### Task statement
Copy all lines in the material holding the string "agent".

### Extracted data
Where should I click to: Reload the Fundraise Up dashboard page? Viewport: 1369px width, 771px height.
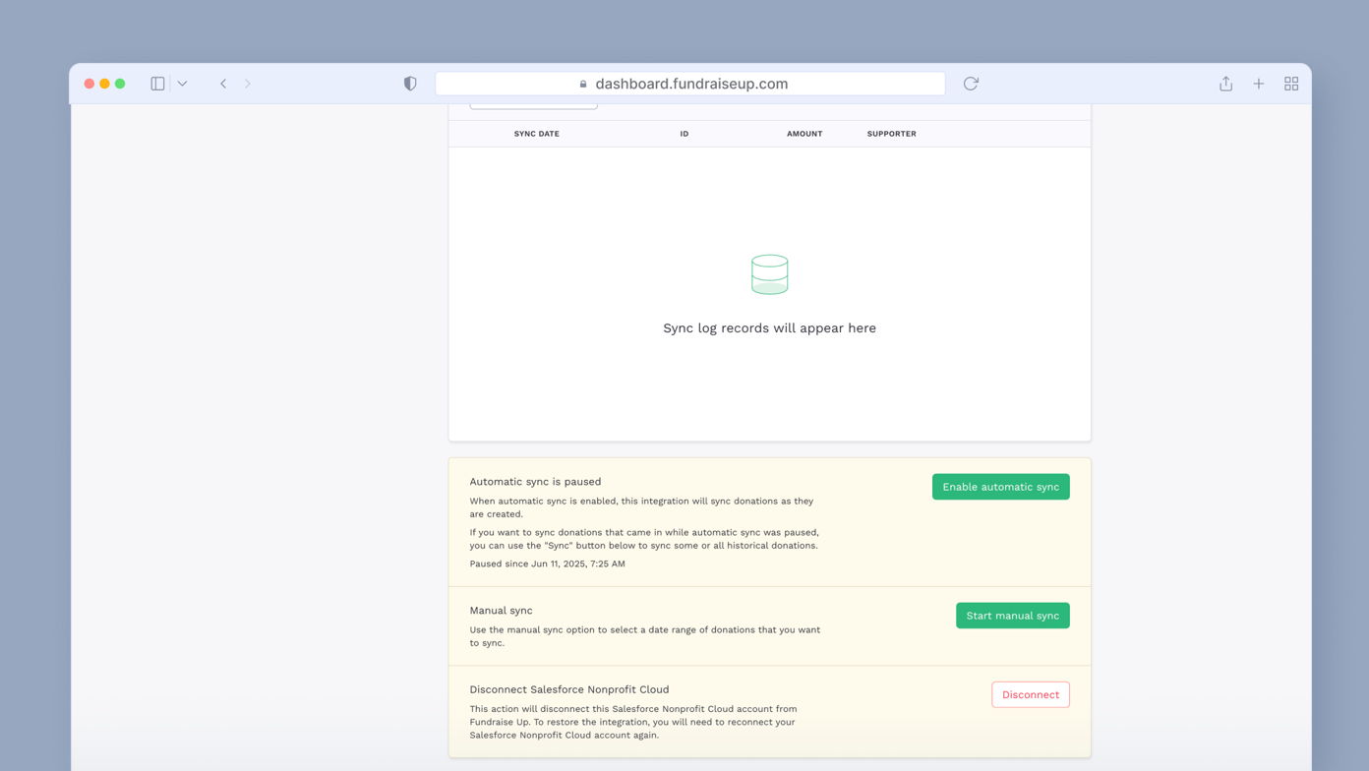[971, 84]
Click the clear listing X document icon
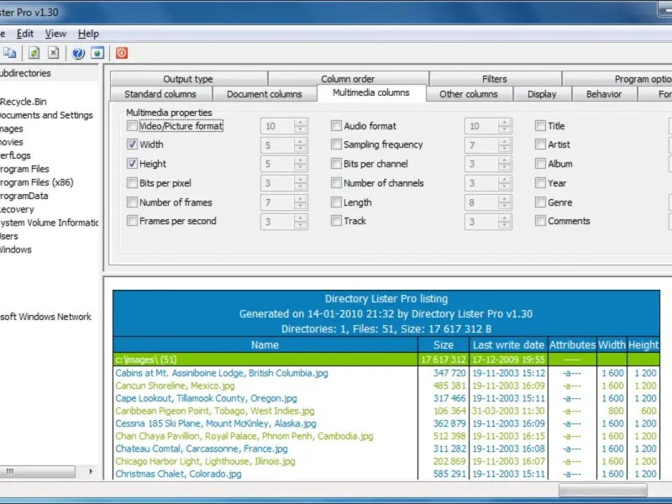The height and width of the screenshot is (504, 672). tap(54, 53)
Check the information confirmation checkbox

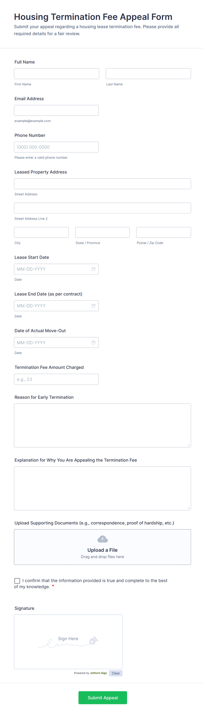click(x=17, y=581)
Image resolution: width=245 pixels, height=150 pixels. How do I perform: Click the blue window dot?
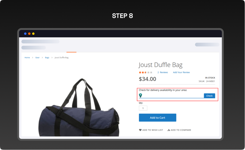(25, 34)
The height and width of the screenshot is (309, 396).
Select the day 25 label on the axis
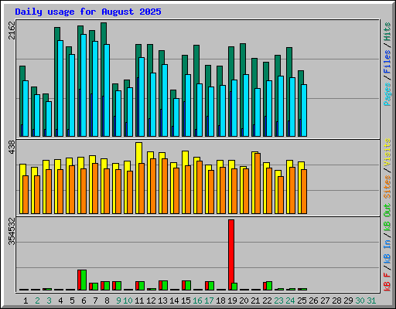[x=302, y=301]
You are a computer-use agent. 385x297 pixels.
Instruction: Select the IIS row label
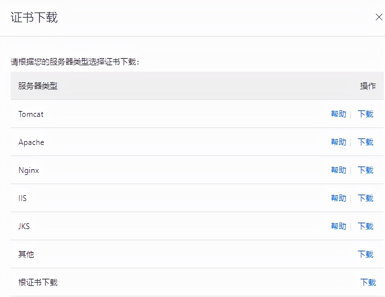tap(23, 198)
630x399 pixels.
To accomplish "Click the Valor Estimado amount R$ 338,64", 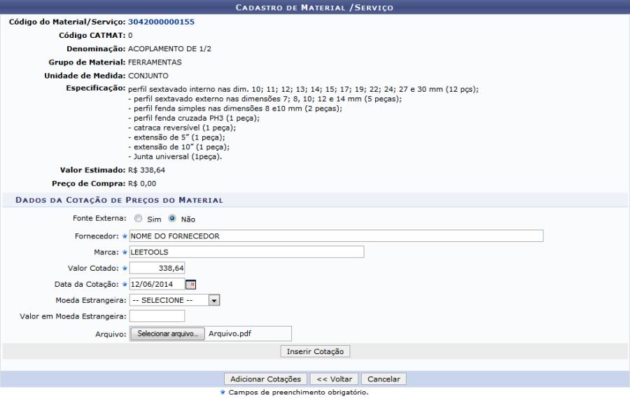I will point(147,170).
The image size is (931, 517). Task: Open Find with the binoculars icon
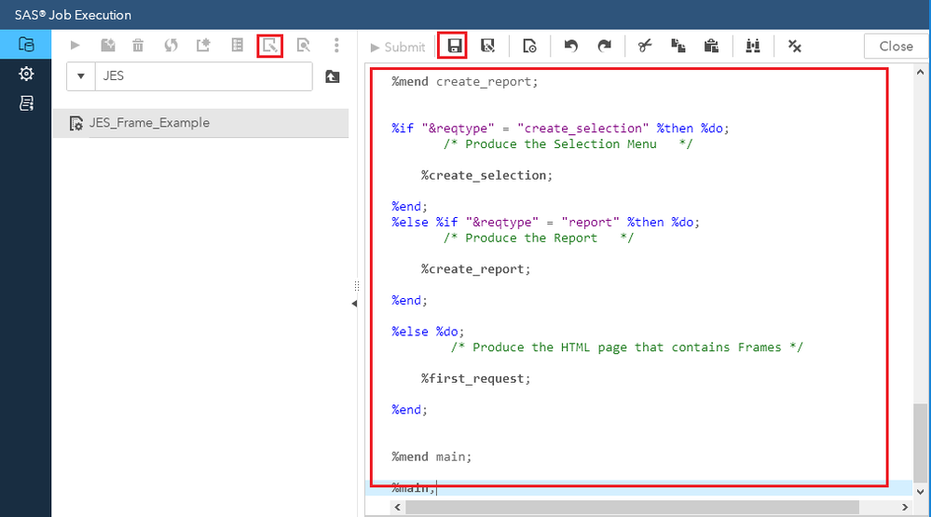pyautogui.click(x=753, y=46)
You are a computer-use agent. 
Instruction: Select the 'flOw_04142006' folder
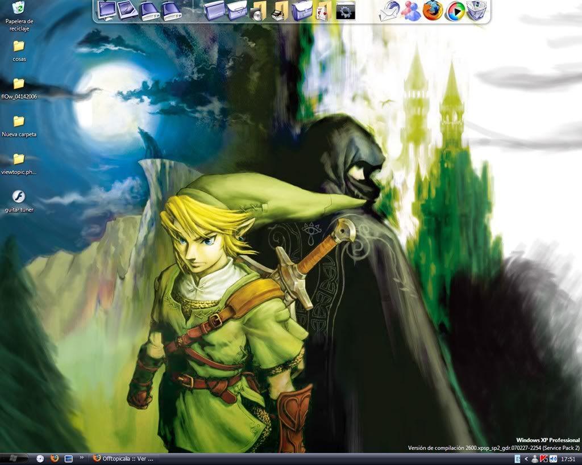tap(19, 84)
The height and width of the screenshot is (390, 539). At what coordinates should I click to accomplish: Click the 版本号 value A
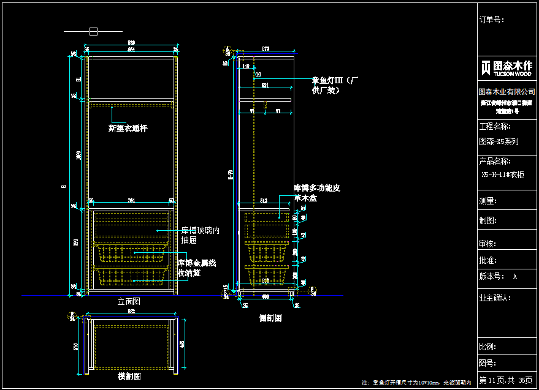click(515, 276)
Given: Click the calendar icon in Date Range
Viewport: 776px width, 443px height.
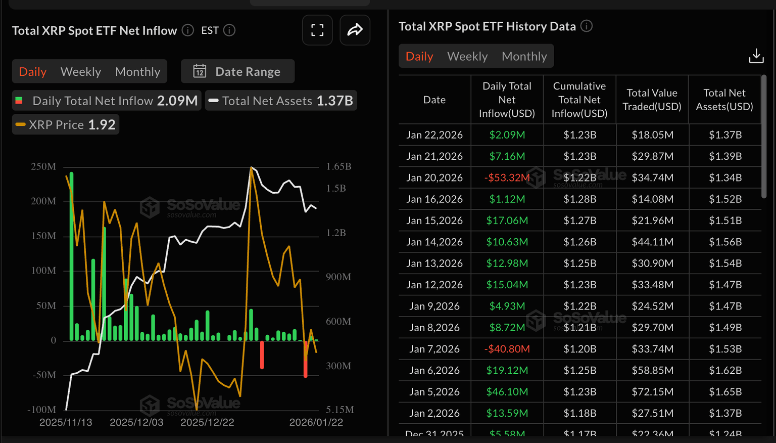Looking at the screenshot, I should (200, 71).
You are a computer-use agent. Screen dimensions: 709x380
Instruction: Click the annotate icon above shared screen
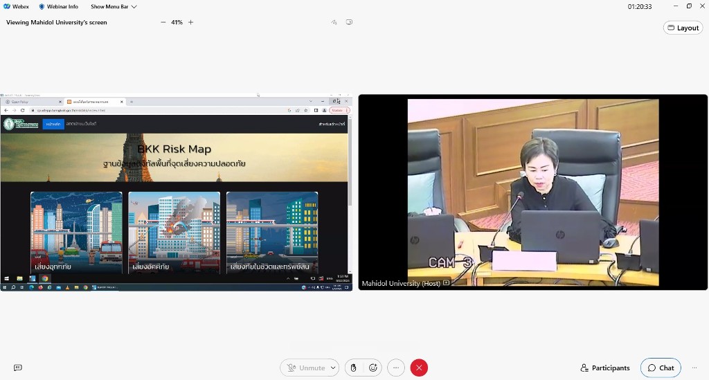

### Result for this exercise
You are a computer-use agent. 385x297 pixels.
You are a computer-use agent. 
You are a computer-use agent. Screen dimensions: 709x380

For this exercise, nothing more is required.